Saved entries
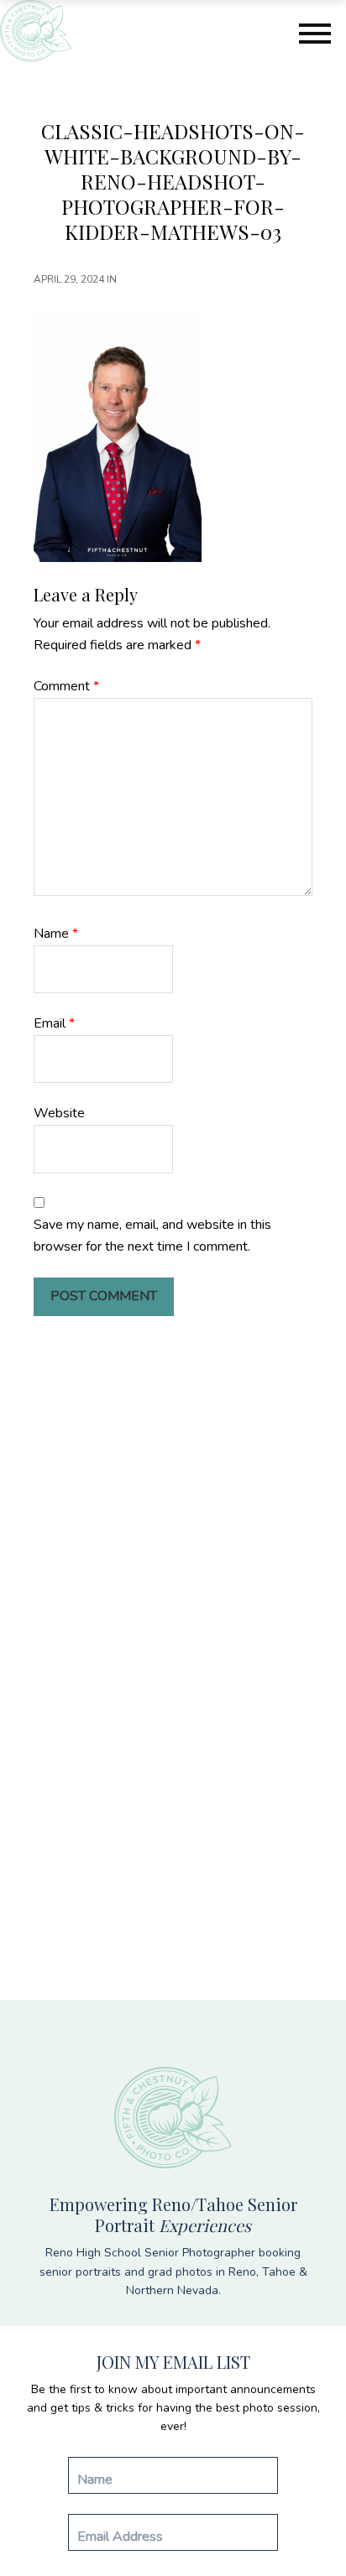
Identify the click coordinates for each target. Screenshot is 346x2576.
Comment (66, 686)
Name (56, 933)
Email (54, 1023)
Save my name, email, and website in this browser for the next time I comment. (152, 1235)
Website (59, 1113)
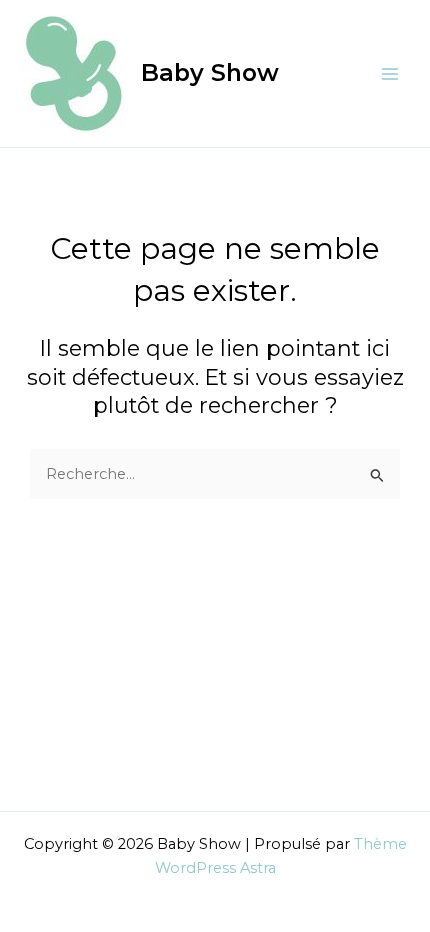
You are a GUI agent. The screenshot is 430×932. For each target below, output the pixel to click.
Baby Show (210, 72)
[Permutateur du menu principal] (390, 73)
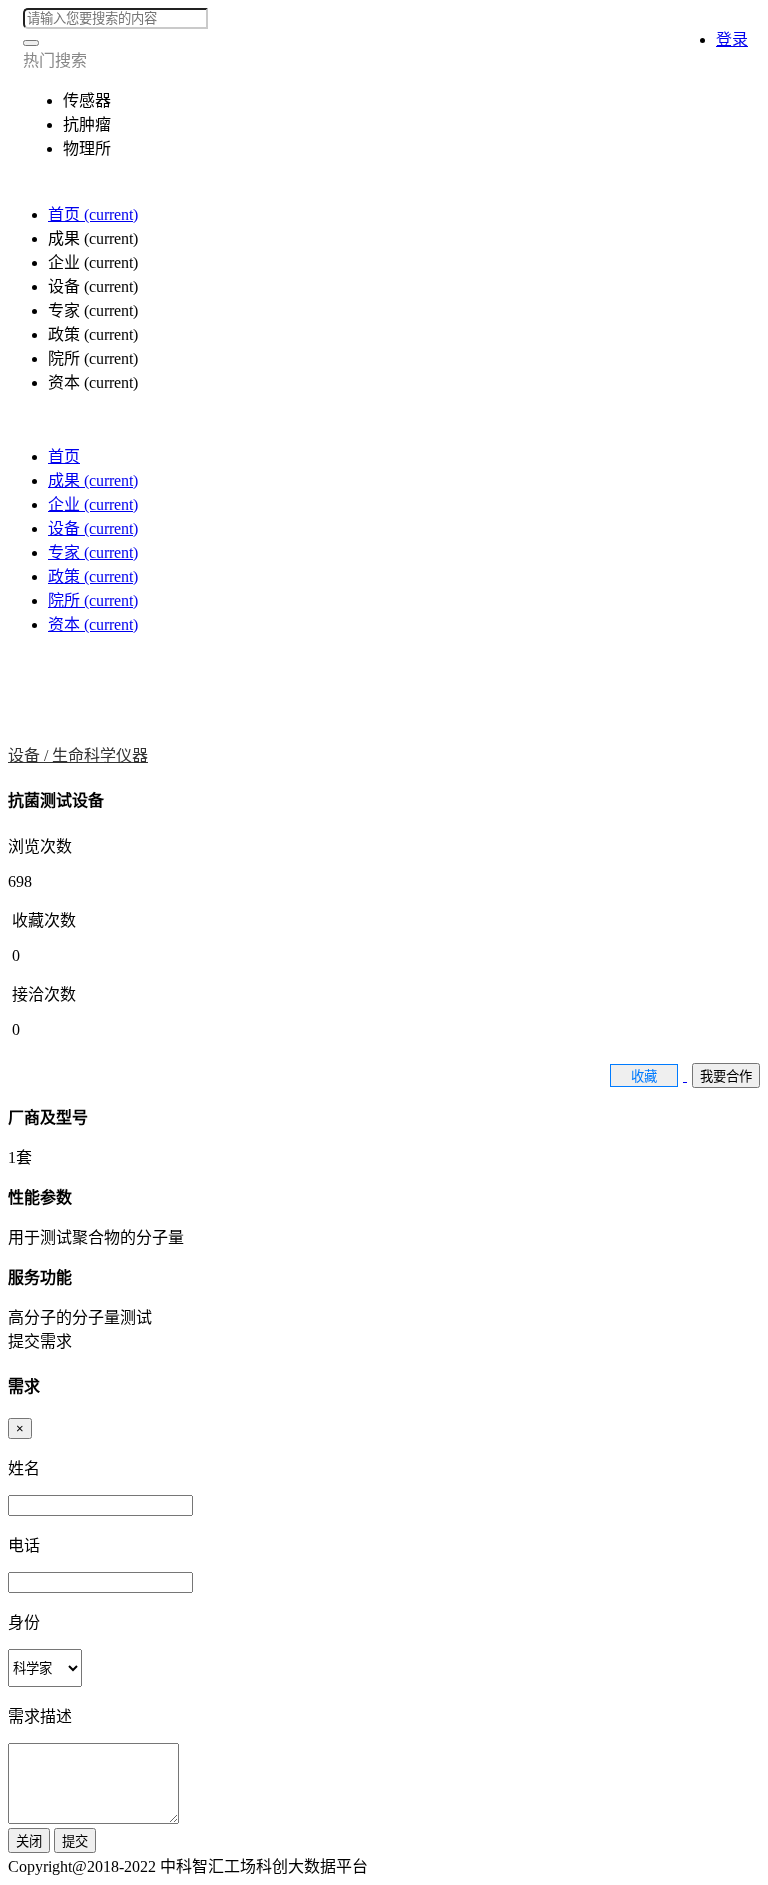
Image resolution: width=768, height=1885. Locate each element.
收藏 (644, 1076)
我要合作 (726, 1076)
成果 (93, 480)
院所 (93, 600)
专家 (93, 552)
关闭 (29, 1841)
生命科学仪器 (100, 755)
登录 (732, 39)
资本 (93, 624)
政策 (93, 576)
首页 (93, 214)
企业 (93, 504)
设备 (93, 528)
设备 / (30, 755)
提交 (75, 1841)
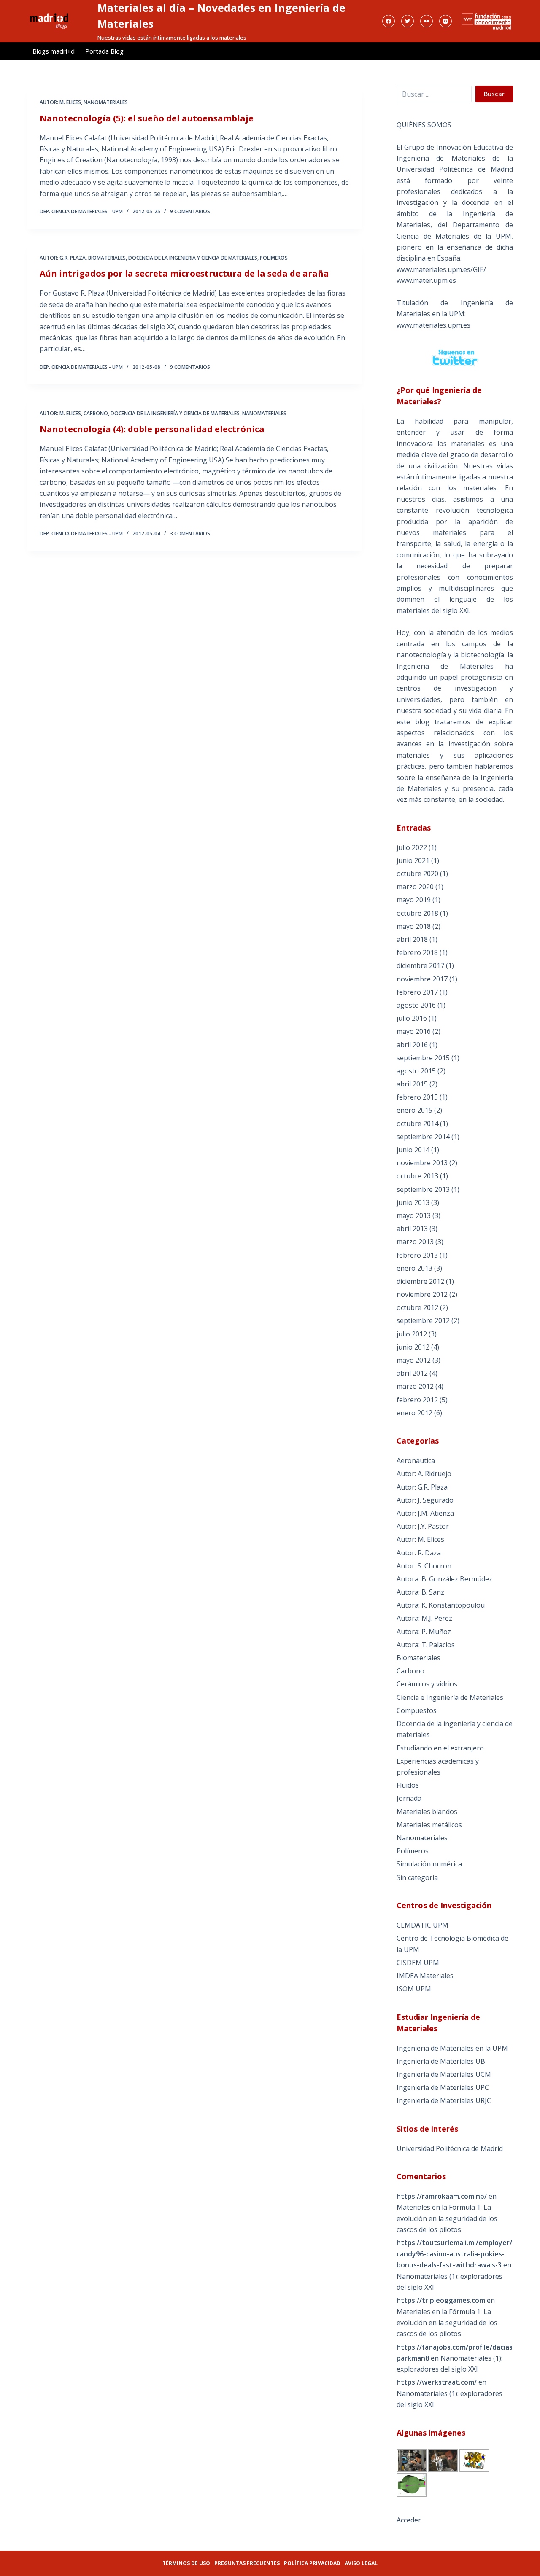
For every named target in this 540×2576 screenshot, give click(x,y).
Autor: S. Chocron (424, 1565)
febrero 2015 (417, 1097)
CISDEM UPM (418, 1962)
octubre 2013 (417, 1175)
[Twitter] (407, 21)
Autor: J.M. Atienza (425, 1513)
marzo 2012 (415, 1386)
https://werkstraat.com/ (437, 2382)
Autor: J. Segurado (425, 1500)
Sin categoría (417, 1877)
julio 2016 (412, 1018)
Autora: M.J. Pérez (424, 1618)
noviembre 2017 (422, 979)
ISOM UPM (414, 1988)
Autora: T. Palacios (426, 1644)
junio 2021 (413, 860)
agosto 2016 (416, 1005)
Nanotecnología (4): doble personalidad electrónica (152, 429)
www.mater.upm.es (426, 280)
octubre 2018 (417, 913)
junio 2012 (413, 1347)
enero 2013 (414, 1268)
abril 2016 (412, 1044)
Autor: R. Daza (419, 1552)
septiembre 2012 (423, 1320)
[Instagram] (445, 21)
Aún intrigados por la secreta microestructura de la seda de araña (184, 273)
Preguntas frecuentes (247, 2563)
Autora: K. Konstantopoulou (441, 1605)
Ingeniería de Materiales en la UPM (452, 2048)
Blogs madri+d (53, 51)
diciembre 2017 (420, 965)
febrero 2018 (417, 952)
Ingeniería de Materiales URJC (444, 2100)
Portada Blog (104, 51)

Exercise description
Repeat the data verbatim through the "agosto 2016 (416, 1005)" line, no pictures.

Reply
Identify the click coordinates for each target. Screenshot is 346x2576.
Comment (66, 686)
Name (56, 933)
Email (54, 1023)
Save my name, email, and website in this browser for the next time I comment. (152, 1235)
Website (59, 1113)
You are a GUI agent. The screenshot is 430×932. For each target below, output the pixel to click.
Baby Show (210, 72)
[Permutateur du menu principal] (390, 73)
Image resolution: width=768, height=1885. Locate each element.
收藏 (644, 1076)
我要合作 (726, 1076)
成果 (93, 480)
院所 (93, 600)
专家 (93, 552)
关闭 (29, 1841)
生命科学仪器 (100, 755)
登录 (732, 39)
资本 (93, 624)
政策 (93, 576)
首页 (93, 214)
企业 (93, 504)
设备 (93, 528)
设备 / (30, 755)
提交 (75, 1841)
For every named target in this 540×2576 screenshot, give click(x,y).
Autor: S. Chocron (424, 1565)
febrero 2015 (417, 1097)
CISDEM UPM (418, 1962)
octubre 2013 (417, 1175)
[Twitter] (407, 21)
Autor: J.M. Atienza (425, 1513)
marzo 2012 (415, 1386)
https://werkstraat.com/ (437, 2382)
Autor: J. Segurado (425, 1500)
Sin categoría (417, 1877)
julio 2016 (412, 1018)
Autora: M.J. Pérez (424, 1618)
noviembre 2017 (422, 979)
ISOM UPM (414, 1988)
Autora: T. Palacios (426, 1644)
junio 2021 (413, 860)
agosto 2016 (416, 1005)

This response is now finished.